Billboard’s No. 1 heaviest of all time?
Release Date Rivals is a feature that looks back to a specific date in history to note the simultaneous release of two albums – a well-known and historically beloved album by a commercially successful artist, and a lesser-known record that arguably deserves equal, if not more , moment in the spotlight as its best-known competitor.
Date: March 22, 1994
Champion: Pantera Way beyond driving
It doesn’t happen often, but metal – or, perhaps more accurately, sensibly accessible subgenres of metal – sometimes manages to achieve the rarefied tune of the number one spot on the Billboard 200, the chart ranking the most popular albums and EPs in the US, based on sales and streaming metrics. The rise of hair metal in the 80s ushered in a handful of top acts (Quiet Riot, Bon Jovi, Guns N’ Roses, Def Leppard and Mötley Crüe), while the 90s saw Metallica softening its sound and reaping the commercial rewards, as well as the rise of rap and Nü-metal in the latter half of the decade, with avatars of each (Rage Against The Machine in the case of the former, Korn and Limp Bizkit the latter) claiming the former place, some more than once.

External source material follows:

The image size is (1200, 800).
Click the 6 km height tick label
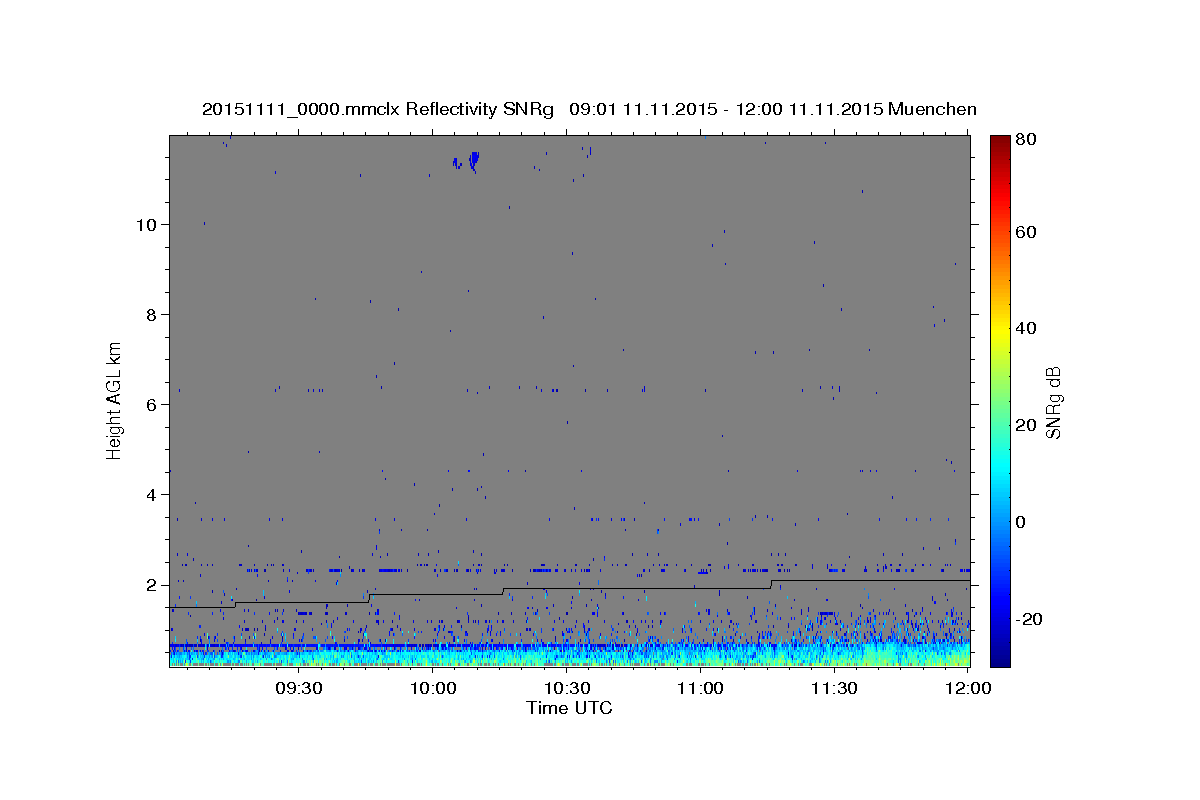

And in the early 2000s, Tools Lateral gave truly progressive and conceptual metal perhaps its one and only shot at the top of the throne, a record whose bright and intricate arrangements had more in common with Rush than the average nü-metal of the time. Since then, the 21st century has seen more metal and metal-adjacent albums reach number one than ever before – and some of them, like Slipknot All hope is lost, are damn heavy on time.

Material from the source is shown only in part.